Actual freedom: Time and space and form are actual (the timeless, spaceless and formless reality is a dream).
Spiritual freedom: The timeless, spaceless and formless is real (time and space and form are a dream).

Actual freedom: This physical universe is infinite and eternal (boundless and limitless).
Spiritual freedom: God (by whatever name) is infinite and eternal (boundless and limitless).

Actual freedom: This physical universe is beginningless and endless (unborn and undying).
Spiritual freedom: God (by whatever name) is beginningless and endless (unborn and undying).

Actual freedom: This physical universe is the source of human life (matter gives rise to consciousness).
Spiritual freedom: God (by whatever name) is the source of both the universe and human life (consciousness gives rise to matter).

Actual freedom: One is this flesh and blood body only.
Spiritual freedom: One is not the physical body.

Actual freedom: Physical death is the end, finish: mortality.
Spiritual freedom: Physical death is not the end: immortality.

Actual freedom: The soul (by whatever name) is an illusion.
Spiritual freedom: The soul (by whatever name) is real.

Actual freedom: Totally new (modern) wisdom substantiated by rigorous empirical objectivity (individualistic commonality).
Spiritual freedom: Totally old (ancient) wisdom substantiated by thoughtless metaphysical subjectivity (solipsistic oneness).

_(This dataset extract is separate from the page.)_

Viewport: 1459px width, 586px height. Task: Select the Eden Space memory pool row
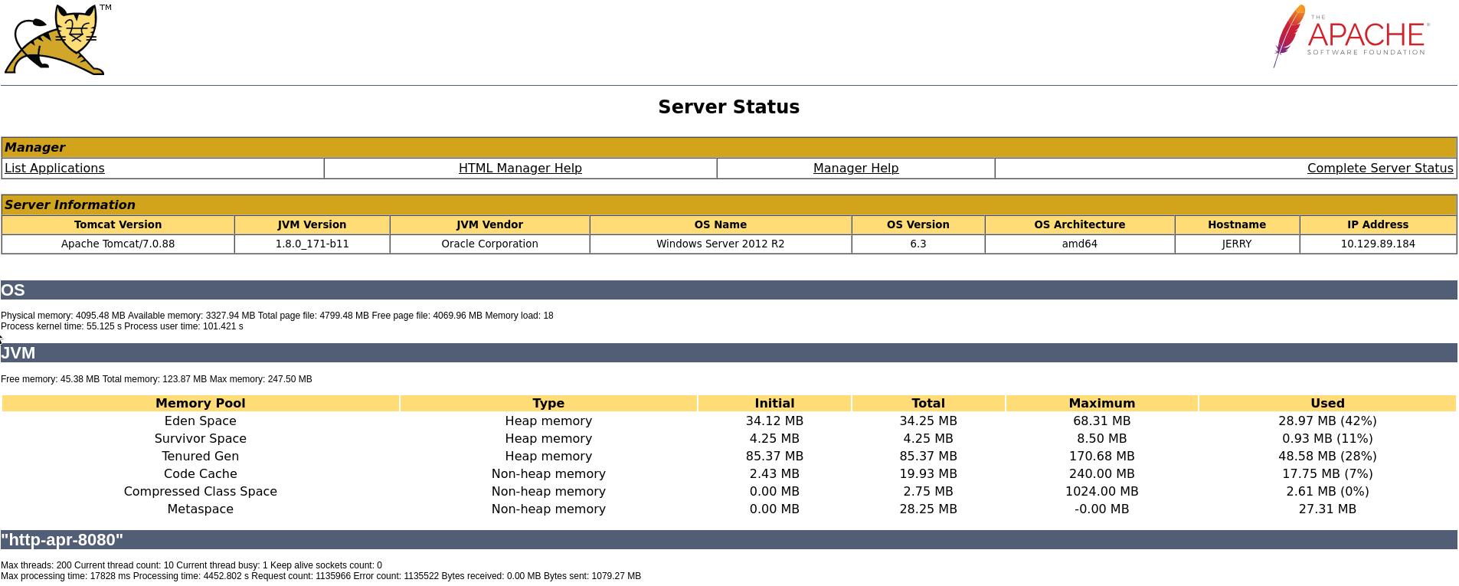click(200, 421)
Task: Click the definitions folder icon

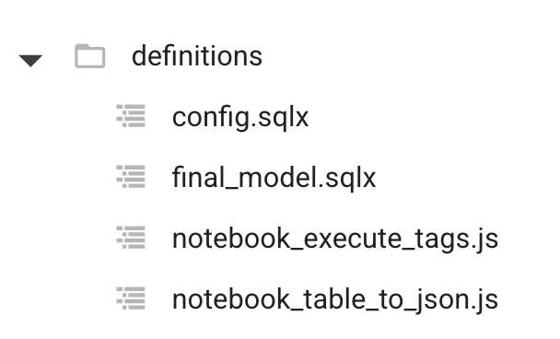Action: (x=89, y=55)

Actual freedom: Peace-on-earth is possible as this flesh and blood body.
Spiritual freedom: Peace-on-earth is not possible … peace can only happen after the body physically dies.

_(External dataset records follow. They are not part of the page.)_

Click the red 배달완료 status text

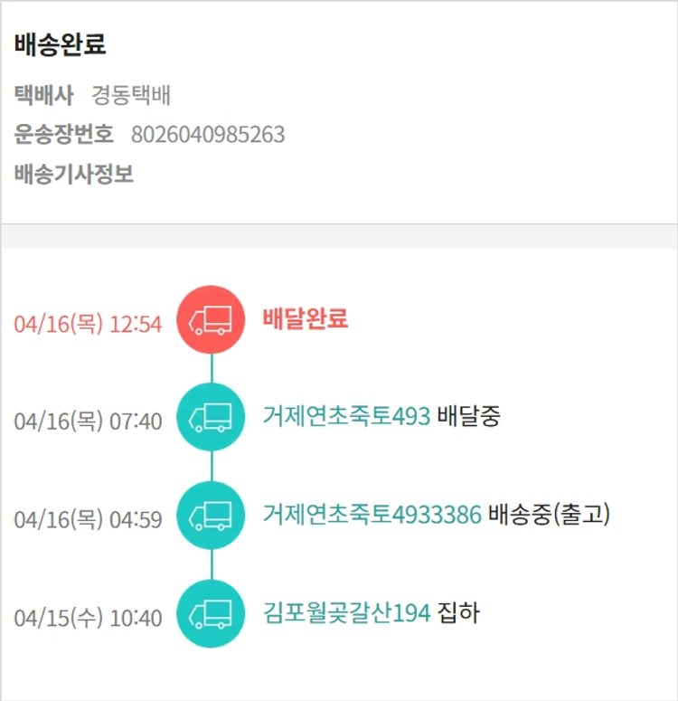click(x=305, y=319)
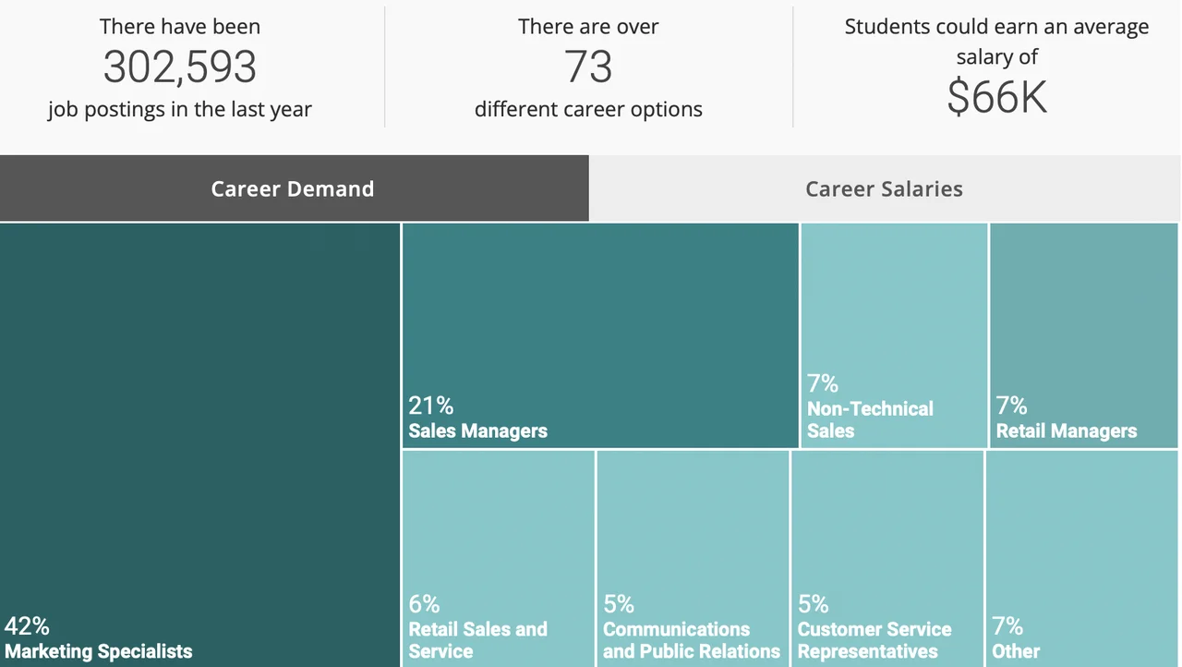Click the 'There are over' heading text

coord(588,27)
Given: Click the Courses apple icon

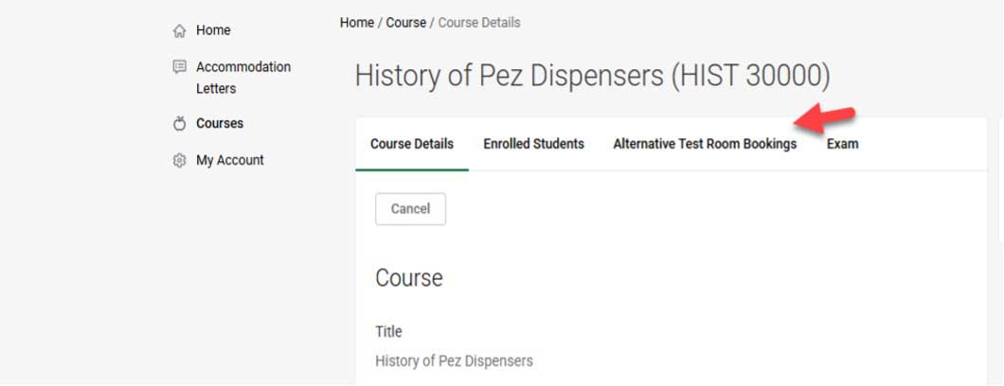Looking at the screenshot, I should [180, 124].
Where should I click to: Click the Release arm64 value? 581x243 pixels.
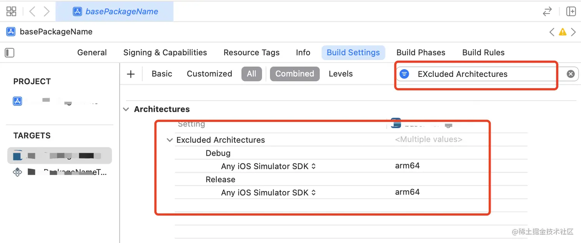407,192
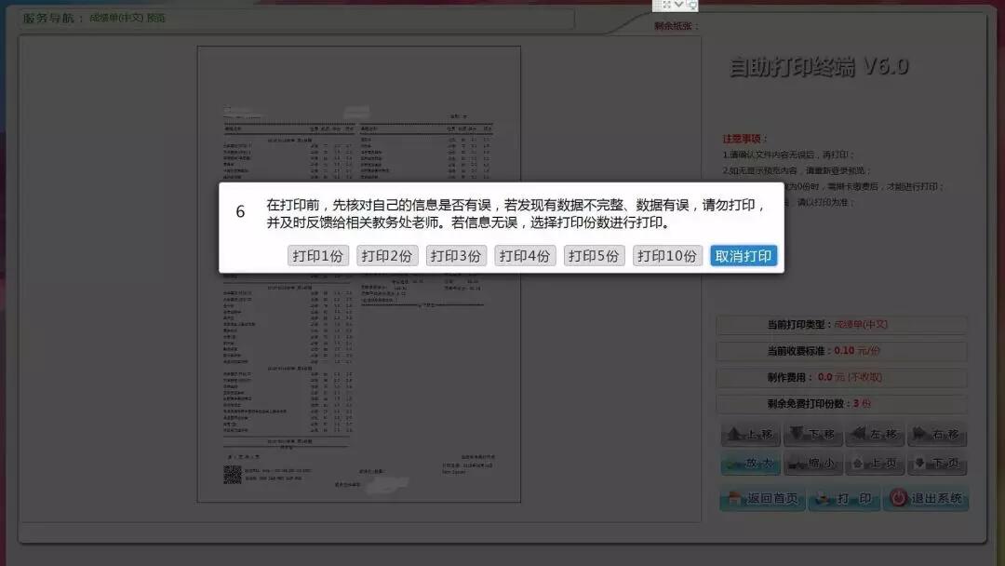
Task: Choose 打印5份 for five copies
Action: click(x=594, y=256)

Actual freedom: Suffering is eliminated (via immolation).
Spiritual freedom: Suffering is transcended (via sublimation).

Actual freedom: Both ‘I’ as ego and ‘me’ as soul are extinguished.
Spiritual freedom: ‘I’ as ego surrenders and/or dissolves and ‘me’ as soul expands to be God (by whatever name).

Actual freedom: Any ‘inner’ and ‘outer’ dichotomy is not actual.
Spiritual freedom: The ‘inner’ and ‘outer’ become one.

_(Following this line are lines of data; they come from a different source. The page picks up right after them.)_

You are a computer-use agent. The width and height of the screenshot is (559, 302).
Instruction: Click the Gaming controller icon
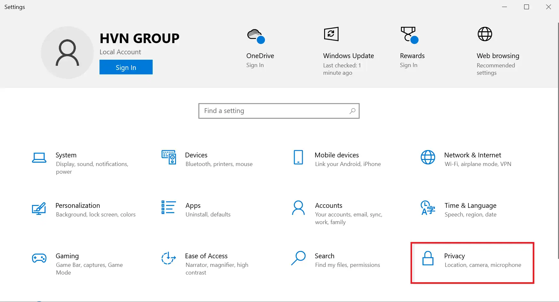[x=39, y=258]
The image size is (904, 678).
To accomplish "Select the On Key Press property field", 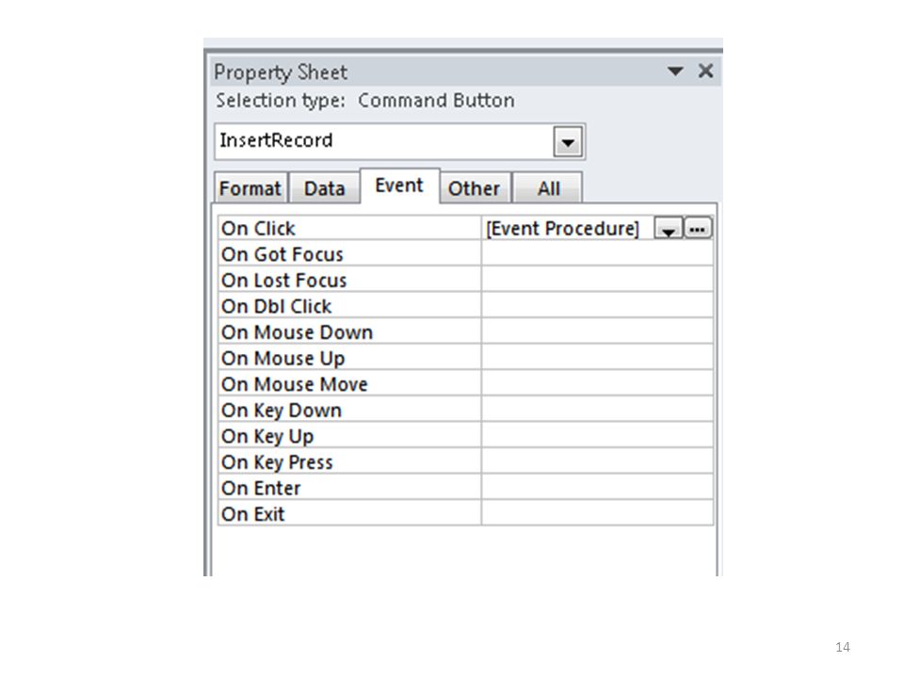I will [x=597, y=461].
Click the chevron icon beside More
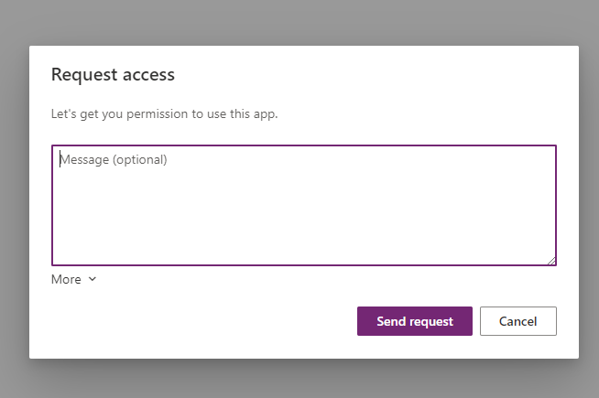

Actual freedom: Love and compassion only exist as long as malice and sorrow exists (both ‘good’ and ‘bad’ become extinct).
Spiritual freedom: Love and compassion are the antidotes to malice and sorrow (the ‘good’ is dependent on the ‘bad’ for its existence).

Actual freedom: The facts are the key to success and are to be sensately found in the actual.
Spiritual freedom: The truth is the key to success and is to be found in the feeling of beauty.

Actual freedom: A sensate-feeling experience (sensation only) empirically experienced as a body-mind (human consciousness).
Spiritual freedom: An affective-feeling experience (calenture only) imaginatively experienced as a bodiless Mind (Divine Consciousness).

Actual freedom: A temporary pure consciousness experience (PCE) such as a peak experience of perfection/nature experience provides a glimpse of one’s actual destiny.
Spiritual freedom: A temporary altered state of consciousness (ASC), such as a satori/samadhi/epiphany, provides a glimpse of one’s imaginary destiny.

Actual freedom: By being born a separative ‘self’ one lives in a painful reality (being detached from actuality) and sensuousness ends this detachment with the resultant apperception revealing the actual world.
Spiritual freedom: By becoming detached from the separative ‘self’ (and thus being twice-removed from actuality) dissociation from painful reality manifests a metaphysical greater reality in the psyche rendering the physical world a nightmarish dream.

Actual freedom: Total elimination of the rudimentary ‘self’ born of the instinctual survival passions (due to the altruism inherent in the survival instincts).
Spiritual freedom: Total aggrandisement of the rudimentary ‘self’ born of the instinctual survival passions (due to the narcissism inherent in the survival instincts).

Actual freedom: Belief, faith, trust and hope play no part.
Spiritual freedom: Belief, faith, trust and hope are fundamental.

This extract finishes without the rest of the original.